Parents, here's where you do your homework to make sure the camp meets appropriate local health and safety records.  Read testimony and reviews online, and talk to other parents to determine if the camp meets your standards.  Raise any concerns you have about the camp with the facility before registration.

Before The First Day

Connect with the camp to find out any supplies that will be necessary each day.  This could include:  packed lunches, water bottles, sun screen, a change of clothes, or swim suit for particular days of the program.  Don't forget to inform the camp about any special needs, food allergies, or any other 'need to know' information about your kiddo.  If your child will be required to put on their own sunscreen each day, make sure you teach them how to do so for proper coverage from the sun.

Image Courtesy of Mom Loves Best

The Week Before

Have your kid help you pick out special snacks and items for their lunches that will help them get excited about their time at camp.
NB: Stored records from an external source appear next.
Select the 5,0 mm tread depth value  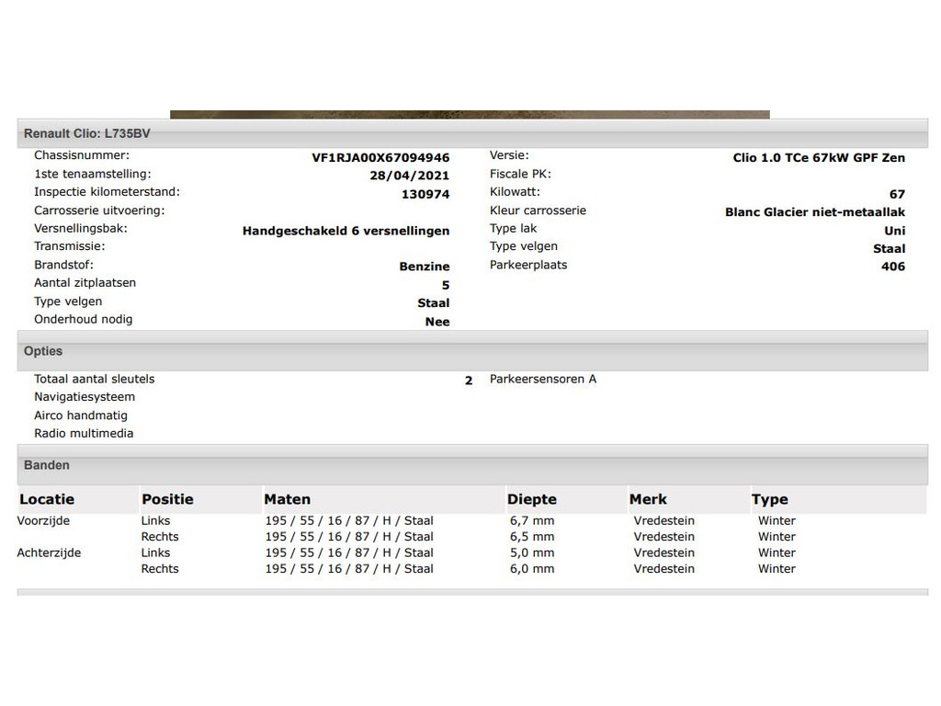click(532, 552)
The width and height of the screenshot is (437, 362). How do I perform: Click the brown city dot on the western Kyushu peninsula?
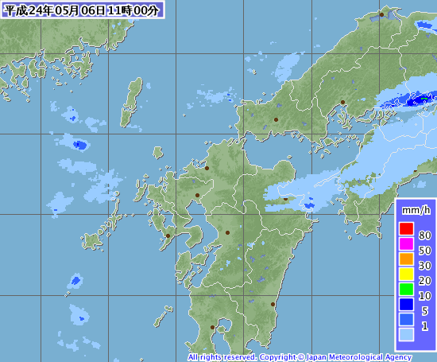tap(168, 235)
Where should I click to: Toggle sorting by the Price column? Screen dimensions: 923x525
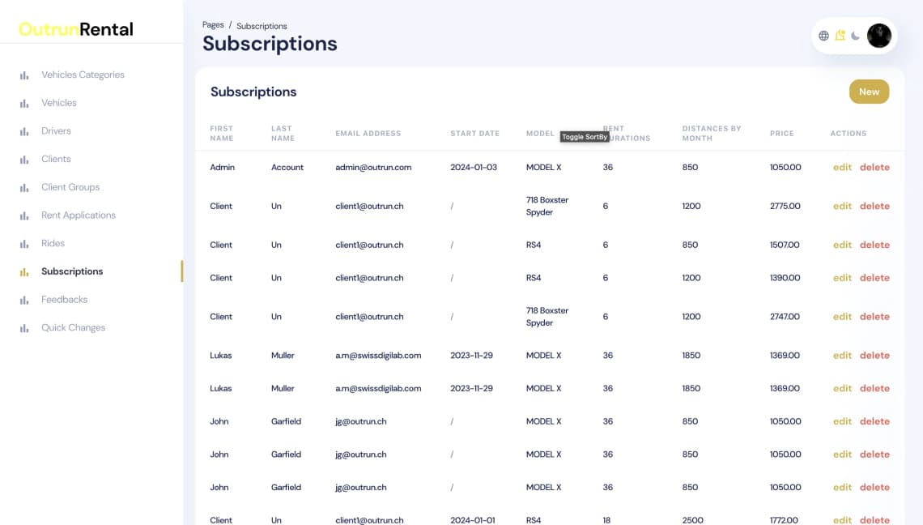(x=782, y=134)
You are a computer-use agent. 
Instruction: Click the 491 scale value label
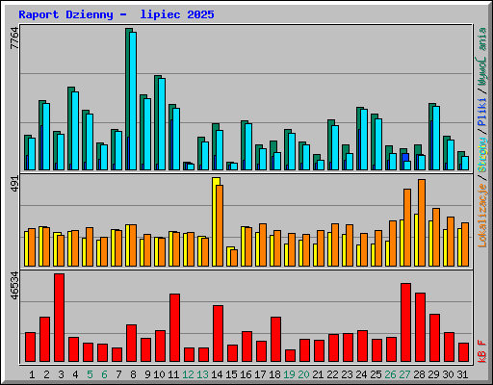[x=14, y=184]
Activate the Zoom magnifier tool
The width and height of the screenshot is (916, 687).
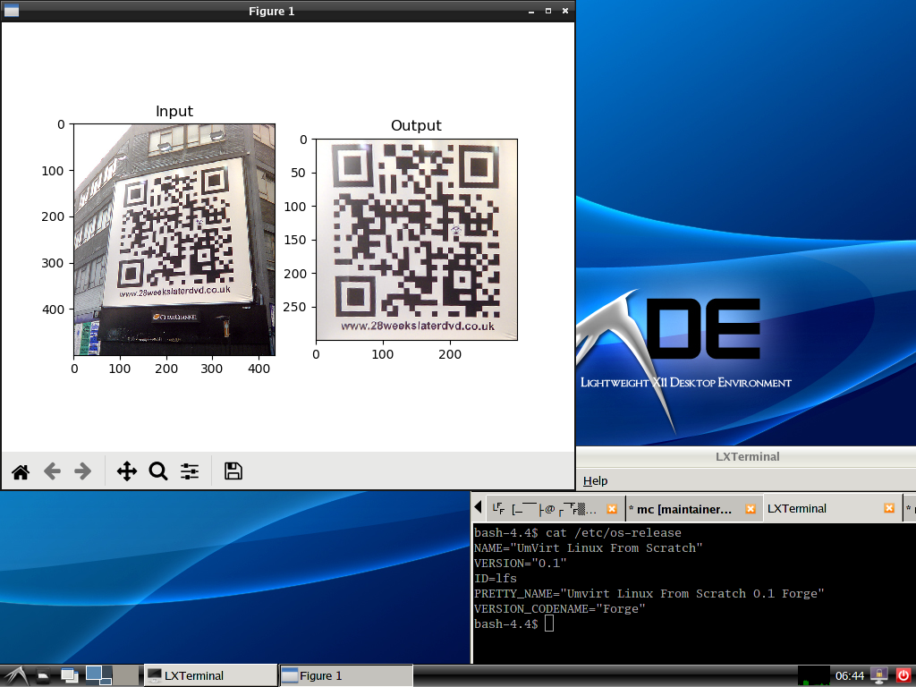(x=158, y=471)
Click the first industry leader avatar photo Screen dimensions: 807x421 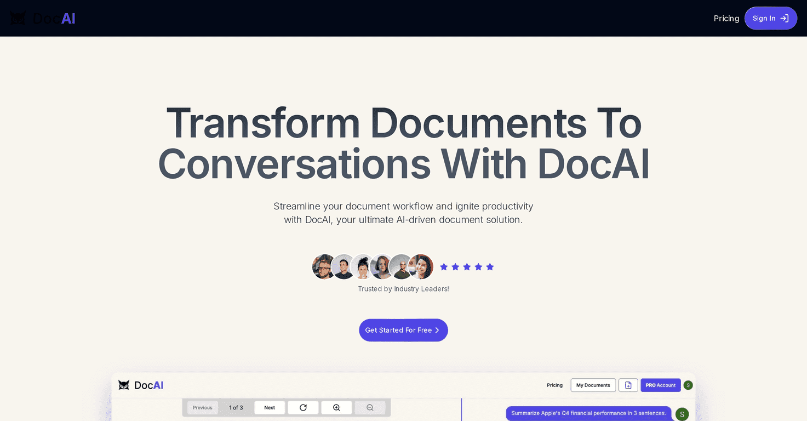tap(324, 266)
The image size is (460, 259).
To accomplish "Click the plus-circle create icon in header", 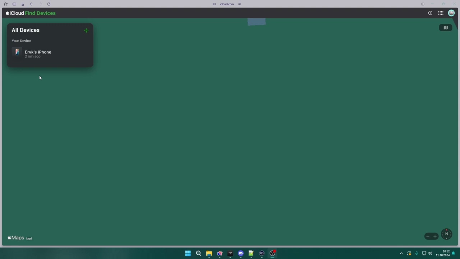I will click(x=430, y=13).
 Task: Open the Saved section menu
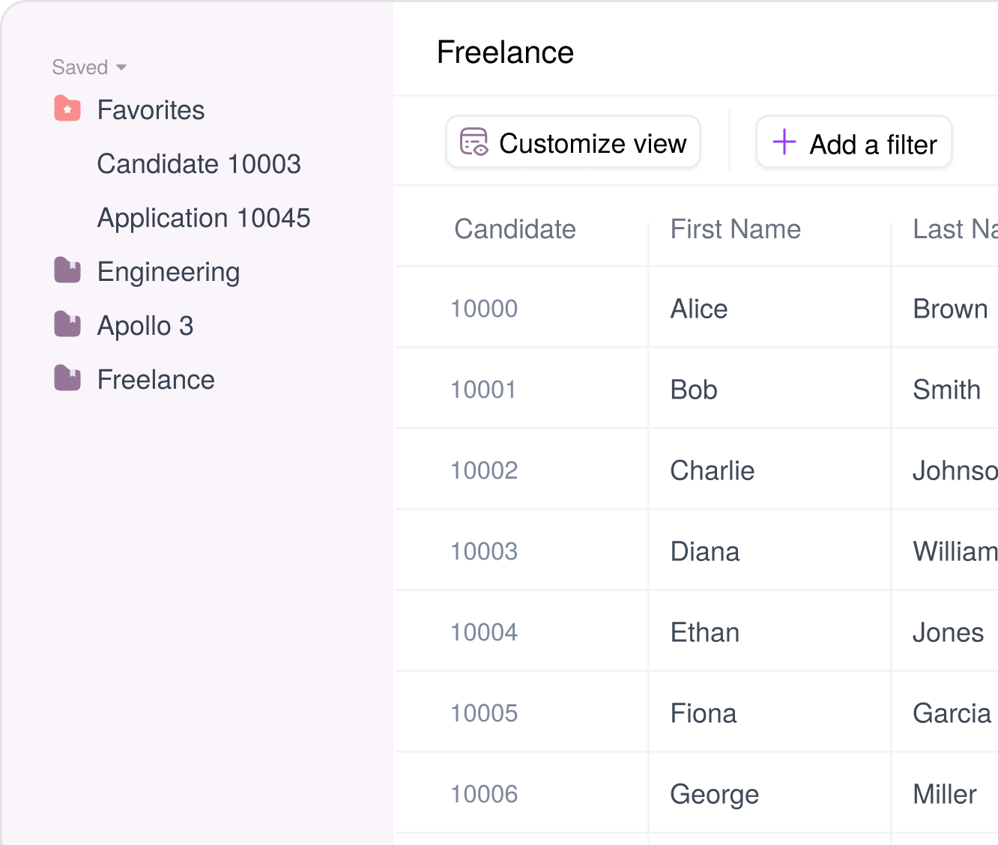click(x=80, y=67)
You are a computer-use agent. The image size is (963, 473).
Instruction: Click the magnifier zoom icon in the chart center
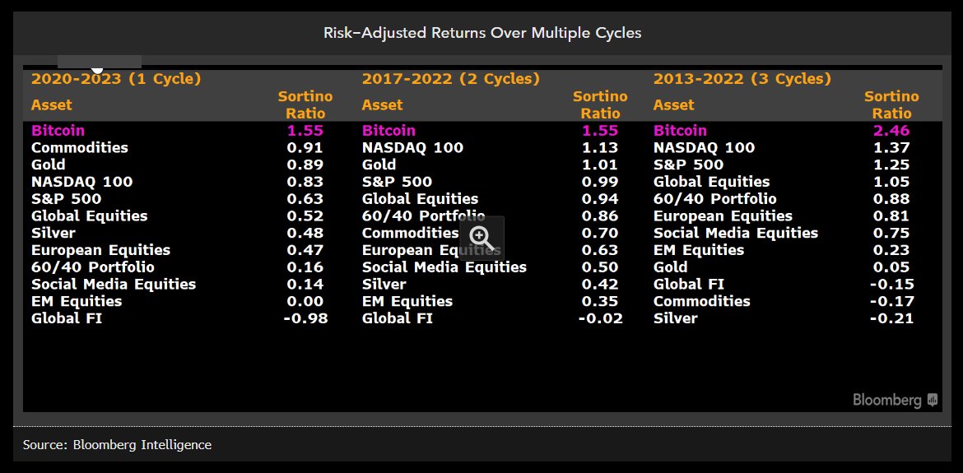click(482, 239)
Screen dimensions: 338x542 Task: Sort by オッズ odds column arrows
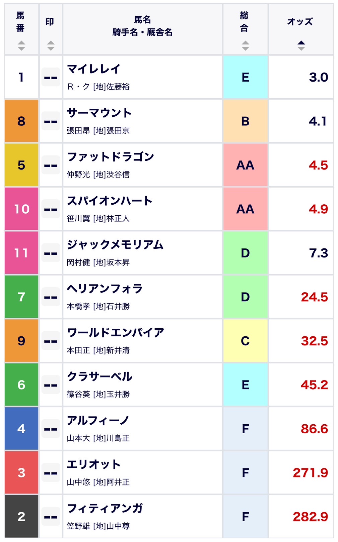tap(301, 45)
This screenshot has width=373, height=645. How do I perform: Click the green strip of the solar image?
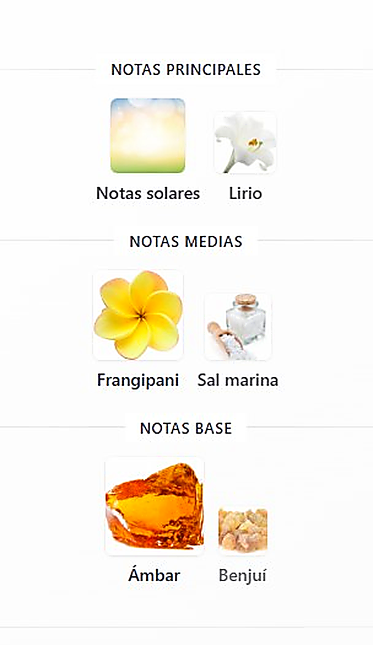148,168
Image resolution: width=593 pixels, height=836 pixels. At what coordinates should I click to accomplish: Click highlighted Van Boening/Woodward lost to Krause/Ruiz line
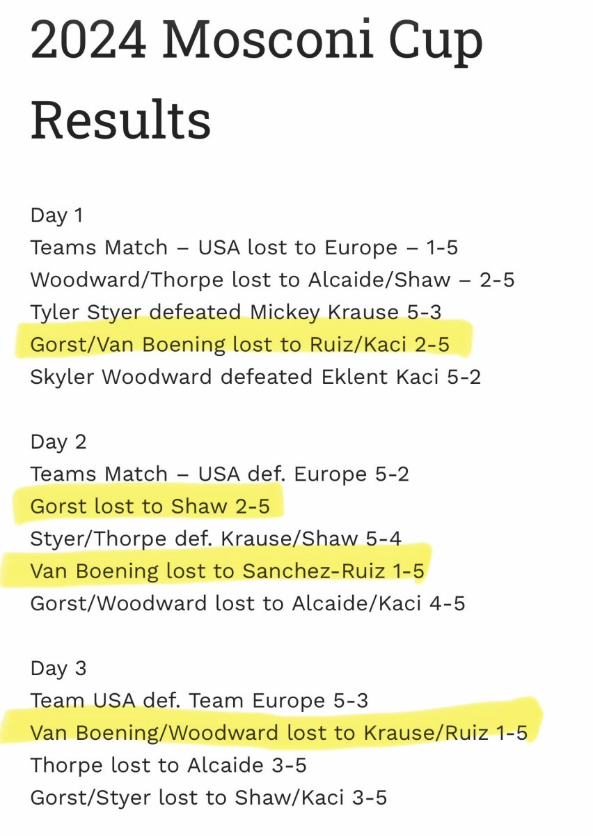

Something as simple as a nice lunch or a nice sun hat can help your child feel fantastic on their first day. Remember in summer months kids lunches may get warm, so use ice packs if necessary, or put some ice in their water bottle to help cool the rest of their food.

The First Day

Arrive a few minutes early to help your child get settled in.  Introduce yourself and your child to their instructor.  They may be nervous at first, but camp directors are trained to help your child feel welcome. Give them a chance to acclimatize to their new camp, this may take a while, and although it may be tempting to hover a while, they'll likely do better once you leave.

Offer A Treat

Going out for an ice cream after dinner, or having a picnic together after the first day of camp can be a fantastic way to connect with your child and find out how it's going.

Give Feedback

Camps can only improve their programs with the feedback from kids and parents.  Fill out online surveys about how things went and provide detailed comments.  If one of the counsellors go the extra mile for your kid, be sure to thank them, and let their boss know that they have a super star on their hands.  Positive feedback is just as important as the negative stuff!

*This is a sponsored blog post, however all opinions and commentary are my own.